━━ EXTRACT PROVIDED ━━
Hybrid vesicles of lipids and peptides release drug payload on warming

(Nanowerk News) Nanoscale drug-delivery capsules that release their therapeutic cargo when triggered by a temperature change could boost the efficacy and reduce the side effects of many drugs.
Researchers at RIKEN have combined lipids and peptides to create capsules with temperature-responsive controlled release behavior (Journal of the American Chemical Society, "Spontaneous formation of gating lipid domain in uniform-size peptide vesicles for controlled release"). The hybrid capsules combine the advantages of each material to enhance both capsule stability and controlled release.
nanoscale drug delivery vesicle
Drug-delivery vesicles (shown) are designed to release drugs where they are needed in the body. Now, RIKEN researchers have combined lipids and peptides to create vesicles that release their cargo in response to a temperature change. (Image: Alfred Pasieka)
━━━
━━ SUPPLIED DATA ━━
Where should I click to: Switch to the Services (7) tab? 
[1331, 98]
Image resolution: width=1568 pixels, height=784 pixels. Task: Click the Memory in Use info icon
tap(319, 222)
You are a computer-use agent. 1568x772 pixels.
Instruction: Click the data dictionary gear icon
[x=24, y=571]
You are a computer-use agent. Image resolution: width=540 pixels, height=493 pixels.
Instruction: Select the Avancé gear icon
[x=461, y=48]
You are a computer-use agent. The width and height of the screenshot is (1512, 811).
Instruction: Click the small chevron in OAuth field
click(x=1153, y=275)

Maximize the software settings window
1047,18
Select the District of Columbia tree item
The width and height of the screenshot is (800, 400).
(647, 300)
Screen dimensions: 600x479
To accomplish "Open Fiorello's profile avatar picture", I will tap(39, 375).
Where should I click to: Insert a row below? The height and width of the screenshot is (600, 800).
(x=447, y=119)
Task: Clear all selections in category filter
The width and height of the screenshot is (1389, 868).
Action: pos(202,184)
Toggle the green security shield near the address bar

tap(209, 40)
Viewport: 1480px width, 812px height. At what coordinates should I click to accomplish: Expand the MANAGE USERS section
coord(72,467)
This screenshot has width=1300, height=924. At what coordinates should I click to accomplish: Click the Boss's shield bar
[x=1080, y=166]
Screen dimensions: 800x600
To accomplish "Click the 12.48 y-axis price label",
━━━
--- WHAT YOU WILL DO ---
1: In the news item about hybrid drug-delivery vesicles, which two materials did the researchers combine?
2: Rewrite the part of the vesicle news item between "Researchers at RIKEN" and "and controlled release.", inclusive, switching "capsules" to "vesicles".

--- ANSWERS BELOW ---
1: Lipids and peptides.

2:
Researchers at RIKEN have combined lipids and peptides to create vesicles with temperature-responsive controlled release behavior (Journal of the American Chemical Society, "Spontaneous formation of gating lipid domain in uniform-size peptide vesicles for controlled release"). The hybrid vesicles combine the advantages of each material to enhance both capsule stability and controlled release.